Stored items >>
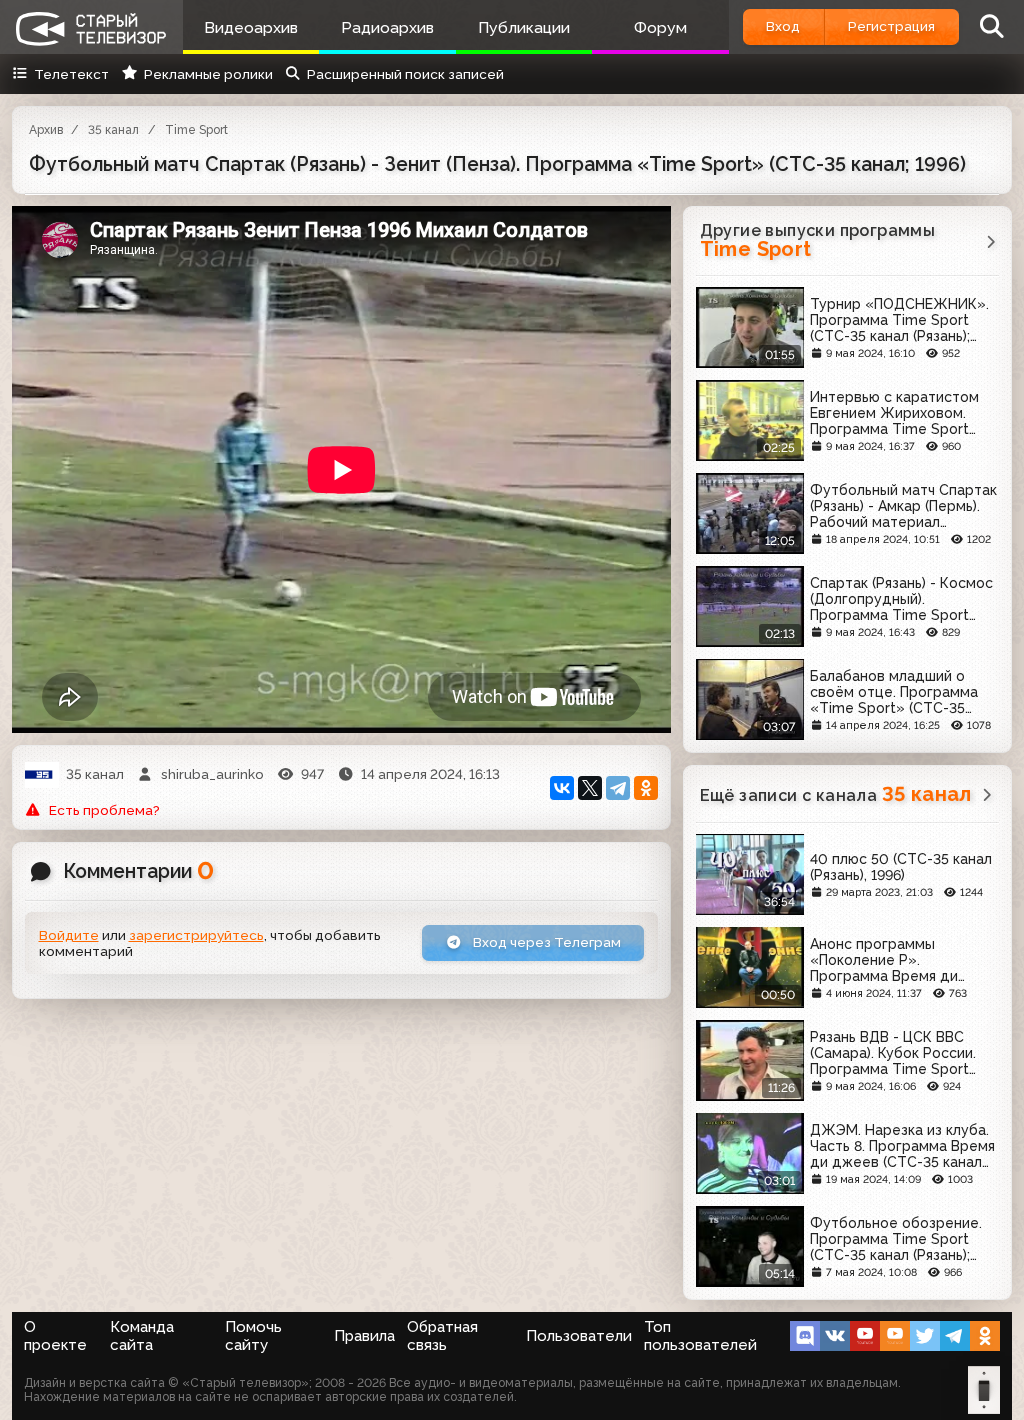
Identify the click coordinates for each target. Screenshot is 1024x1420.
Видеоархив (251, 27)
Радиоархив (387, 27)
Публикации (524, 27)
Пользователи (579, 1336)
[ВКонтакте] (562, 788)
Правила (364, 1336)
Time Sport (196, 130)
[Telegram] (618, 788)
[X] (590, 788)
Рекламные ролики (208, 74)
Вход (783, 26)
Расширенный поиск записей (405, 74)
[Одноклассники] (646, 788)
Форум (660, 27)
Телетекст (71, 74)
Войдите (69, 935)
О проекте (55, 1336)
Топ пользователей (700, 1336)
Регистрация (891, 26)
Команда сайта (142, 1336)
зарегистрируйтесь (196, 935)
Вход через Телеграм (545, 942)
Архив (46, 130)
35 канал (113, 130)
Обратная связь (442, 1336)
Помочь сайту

Exercise requirements >>
All of the records above are to be copied exactly, minus the pictures.

Response to this task >>
Identify the click coordinates for each target. Screenshot is 1024x1420.
Видеоархив (251, 27)
Радиоархив (387, 27)
Публикации (524, 27)
Пользователи (579, 1336)
[ВКонтакте] (562, 788)
Правила (364, 1336)
Time Sport (196, 130)
[Telegram] (618, 788)
[X] (590, 788)
Рекламные ролики (208, 74)
Вход (783, 26)
Расширенный поиск записей (405, 74)
[Одноклассники] (646, 788)
Форум (660, 27)
Телетекст (71, 74)
Войдите (69, 935)
О проекте (55, 1336)
Топ пользователей (700, 1336)
Регистрация (891, 26)
Команда сайта (142, 1336)
зарегистрируйтесь (196, 935)
Вход через Телеграм (545, 942)
Архив (46, 130)
35 канал (113, 130)
Обратная связь (442, 1336)
Помочь сайту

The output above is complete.